The term "free water" is used to distinguish it from clay "bound water" - free water may not be maveable water.

DFN 6: Effective porosity (PHIe) is the sum of:
  - free water, including irreducible water (BVW)
  - hydrocarbon (BVH)

DFN 7: Effective porosity is the porosity of the reservoir rock, excluding clay bound water (CBW).
  PHIe = PHIt – CBW
OR PHIe = PHIt – Vsh * BVWSH

Some of the “free water” is not free to move - it is, however, not “bound” to the shale.

DFN 8: Free water (BVW) is further subdivided into:
  - a mobile portion free to flow out of the reservoir (BVWm)
  -- an immobile or irreducible water volume bound to the matrix rock by surface
  tension (BVI or BVWir)

BVI is sometimes called “bound water”, but this is confusing (see definition of clay bound water above), so “irreducible water” is a better term. Note that BVWm = BVW – BVI.
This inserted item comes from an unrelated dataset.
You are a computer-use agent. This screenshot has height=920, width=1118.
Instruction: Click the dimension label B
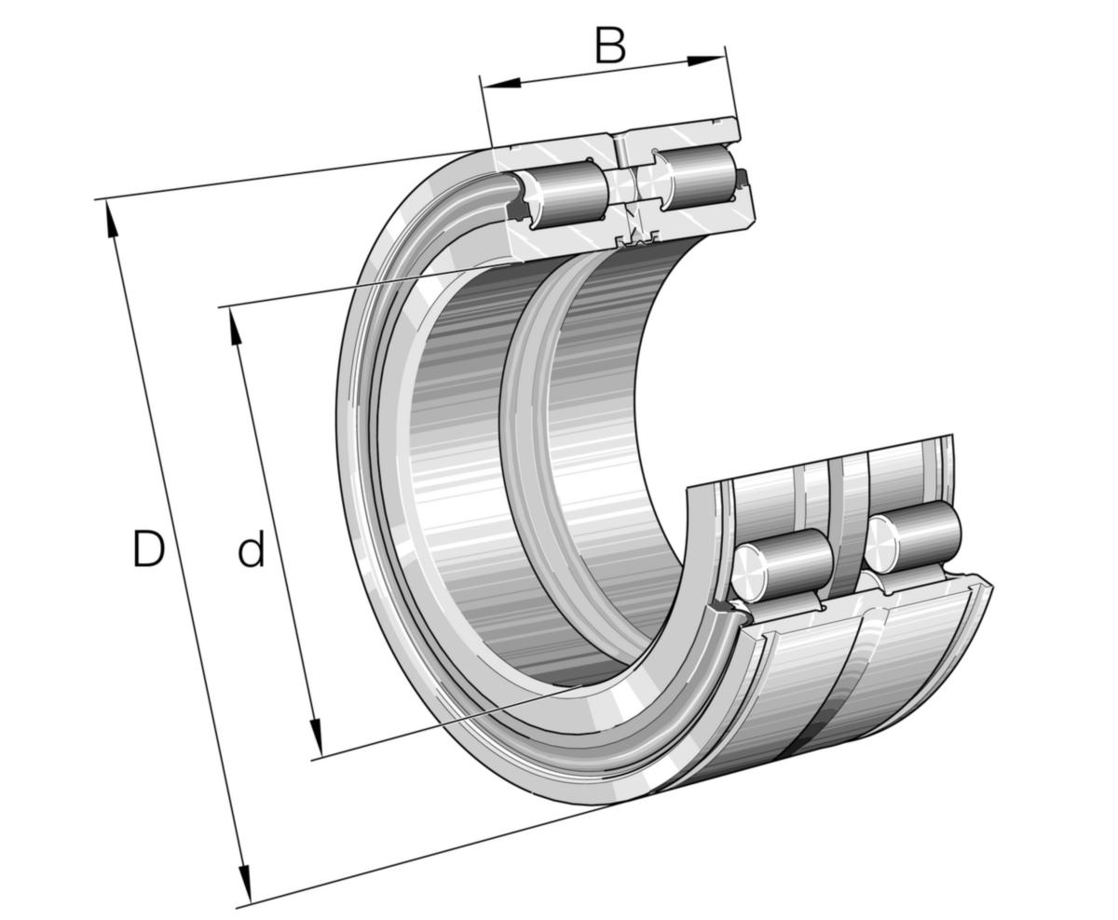[x=610, y=46]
DFN 9: Hydrocarbon volume (BVH) can be classified into:
  - mobile hydrocarbon (BVHm)
  - residual hydrocarbon (BVHr)

DFN 10: Free fluid index (FFI) is the sum of BVWm, BVHm, and BVHr. It is also called
  moveable fluid (BVM) or useful porosity (PHIuse).
  PHIuse = BVM = FFI = BVWm + BVHm + BVHr
OR PHIuse = PHIe – BVI
OR PHIuse = PHIe * (1 – SWir)

This definition is needed for the nuclear magnetic log (NMR, CMR, etc), since it cannot see BVWir. Non-useful porosity also occurs as tiny pores that do not connect to any other pores. They are almost invariably filled with immoveable water and do not contribute to useful reservoir volume or energy. Such pores occur in silt, volcanic rock fragments in sandstones, and in micritic, vuggy, or skeletal carbonates. The NMR may see some of this non-useful porosity – the jury is still out.
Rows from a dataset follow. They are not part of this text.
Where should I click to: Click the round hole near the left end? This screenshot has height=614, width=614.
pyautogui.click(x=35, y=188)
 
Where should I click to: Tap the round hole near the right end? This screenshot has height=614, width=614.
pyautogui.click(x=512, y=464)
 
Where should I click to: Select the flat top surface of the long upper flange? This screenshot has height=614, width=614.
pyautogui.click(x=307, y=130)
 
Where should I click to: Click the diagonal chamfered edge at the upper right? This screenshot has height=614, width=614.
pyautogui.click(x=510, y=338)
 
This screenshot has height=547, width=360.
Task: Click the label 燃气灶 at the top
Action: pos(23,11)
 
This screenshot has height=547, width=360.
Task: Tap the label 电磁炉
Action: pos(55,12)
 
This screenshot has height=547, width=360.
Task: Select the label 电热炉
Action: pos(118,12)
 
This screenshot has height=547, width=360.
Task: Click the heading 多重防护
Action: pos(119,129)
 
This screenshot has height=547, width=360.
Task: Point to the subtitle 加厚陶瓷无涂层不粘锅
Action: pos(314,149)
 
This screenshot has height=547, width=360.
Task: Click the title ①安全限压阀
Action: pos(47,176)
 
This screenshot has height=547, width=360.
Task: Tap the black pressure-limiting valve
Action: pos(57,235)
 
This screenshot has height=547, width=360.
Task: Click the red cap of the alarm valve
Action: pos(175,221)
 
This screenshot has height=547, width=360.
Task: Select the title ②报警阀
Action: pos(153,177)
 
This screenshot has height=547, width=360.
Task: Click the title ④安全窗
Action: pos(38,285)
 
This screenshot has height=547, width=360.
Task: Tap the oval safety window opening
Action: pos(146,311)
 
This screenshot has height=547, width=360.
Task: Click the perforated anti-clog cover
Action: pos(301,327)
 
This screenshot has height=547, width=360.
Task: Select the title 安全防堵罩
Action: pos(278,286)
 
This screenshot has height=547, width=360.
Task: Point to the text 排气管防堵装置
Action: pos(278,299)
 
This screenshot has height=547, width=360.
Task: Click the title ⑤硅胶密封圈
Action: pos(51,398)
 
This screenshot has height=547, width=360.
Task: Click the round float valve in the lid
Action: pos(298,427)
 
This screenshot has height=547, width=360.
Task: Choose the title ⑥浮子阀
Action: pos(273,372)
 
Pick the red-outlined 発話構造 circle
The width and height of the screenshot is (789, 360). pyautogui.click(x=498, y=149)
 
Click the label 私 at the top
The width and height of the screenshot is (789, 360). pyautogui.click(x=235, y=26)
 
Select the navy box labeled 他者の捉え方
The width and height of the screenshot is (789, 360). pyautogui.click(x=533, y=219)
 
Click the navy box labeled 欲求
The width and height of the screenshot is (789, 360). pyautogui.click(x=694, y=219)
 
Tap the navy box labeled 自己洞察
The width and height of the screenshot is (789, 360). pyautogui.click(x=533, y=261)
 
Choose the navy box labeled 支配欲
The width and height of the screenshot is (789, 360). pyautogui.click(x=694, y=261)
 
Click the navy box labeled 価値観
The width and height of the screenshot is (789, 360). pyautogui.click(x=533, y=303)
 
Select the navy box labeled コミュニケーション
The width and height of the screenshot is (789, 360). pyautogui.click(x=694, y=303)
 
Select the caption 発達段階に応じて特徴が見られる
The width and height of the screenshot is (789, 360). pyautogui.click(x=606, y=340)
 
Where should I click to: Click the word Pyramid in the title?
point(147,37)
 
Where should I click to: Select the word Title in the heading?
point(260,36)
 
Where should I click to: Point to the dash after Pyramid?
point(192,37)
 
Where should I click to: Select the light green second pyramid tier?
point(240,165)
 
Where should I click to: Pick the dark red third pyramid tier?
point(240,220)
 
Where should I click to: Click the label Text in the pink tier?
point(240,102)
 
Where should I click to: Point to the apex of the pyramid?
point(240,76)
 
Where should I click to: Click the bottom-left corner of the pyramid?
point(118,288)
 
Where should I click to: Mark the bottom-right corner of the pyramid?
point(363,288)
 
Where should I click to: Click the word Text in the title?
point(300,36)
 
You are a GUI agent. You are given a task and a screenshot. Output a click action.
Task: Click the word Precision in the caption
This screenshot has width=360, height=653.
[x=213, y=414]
DFN 11: Total water saturation (SWt) is the ratio of:
  - total water volume (BVW + CBW) to
  - total porosity (PHIt)
   
  SWt = (BVW + CBW) / PHIt

DFN 12: Effective water saturation (SWe) is the ratio of:
  - free water volume (BVW) to
  - effective porosity (PHIe)
   
  SWe = BVW / PHIe

This is the standard definition of “water saturation”. Older books use this term to define total water saturation. Since all interpretation methods described here correct for the effects of shale, we are not normally interested in the total water saturation, except as a mathematical by-product. As effective porosity approaches zero, the water saturation approaches one (by edict, if not by calculus).
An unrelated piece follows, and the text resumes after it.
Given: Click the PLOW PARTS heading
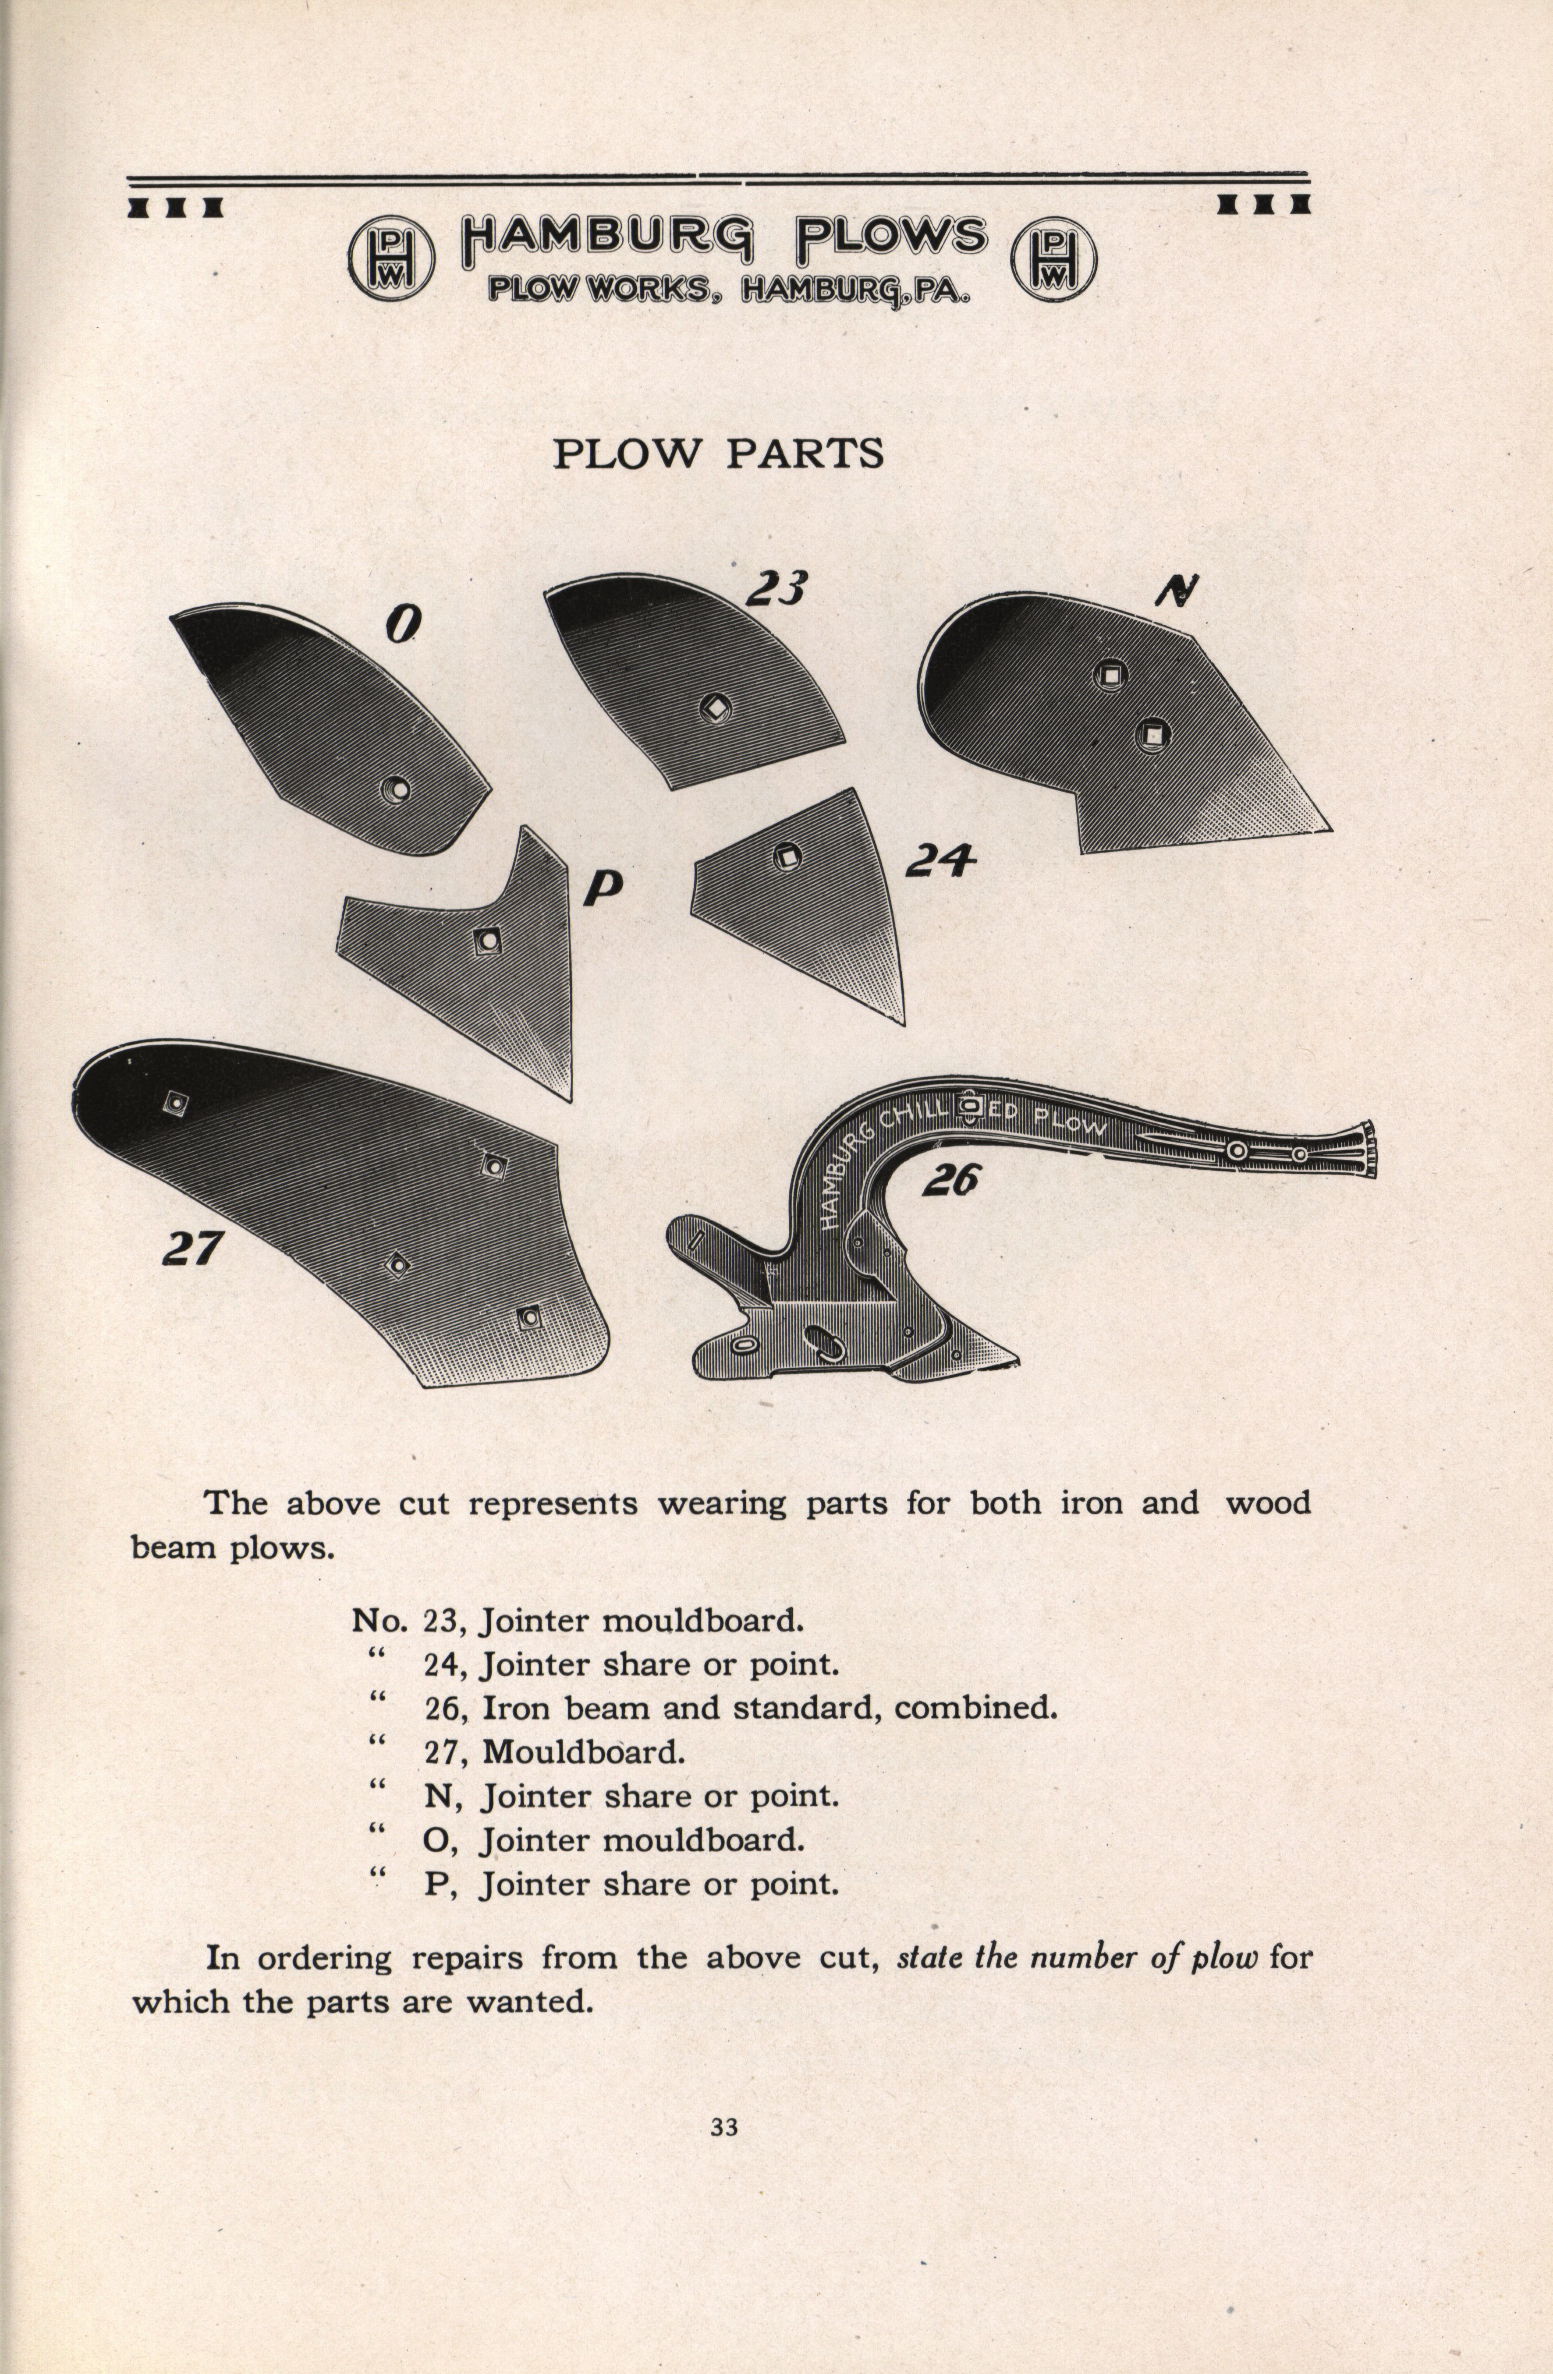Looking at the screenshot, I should (x=718, y=454).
DFN 13: Useful water saturation (SWuse) is the ratio of:
  - useful water volume (BVW - BVI) to
  - useful porosity (PHIuse)
   
  SWuse = (BVW – BVI) / PHIuse

DFN 14: Irreducible water saturation (SWir) is the ratio of:
  - immobile or irreducible water volume (BVI) to
  - effective porosity (PHIe)
   
  SWir = BVI / PHIe

DFN 15: Residual oil saturation (Sor) is the ratio of:
  - immobile oil volume (BVHr) to
  - effective porosity (PHIe)
   
  Sor = BVHr / PHIe

DFN 16: The water saturation in the flushed zone (Sxo) is the ratio of :
  - free water in the flushed zone, to
  - effective porosity, which is assumed to be the same porosity as in the un-invaded zone.

The amount of free water in the invaded zone is usually higher than in the un-invaded zone, when oil or gas is present. Thus Sxo >= Swe. The water saturation in the invaded zone between the flushed and un-invaded zone is seldom used.

DFN 17: Further constraints that should be remembered are:
  PHIt >= PHIe >= PHIuse
  SWt >= SWe >= SWuse.
  PHIt = PHIe when Vsh = 0
  SWt = SWe when Vsh = 0

All volumes defined above are in fractional units. In tables or reports, log analysis results are often converted to percentages by multiplying fractional units by 100.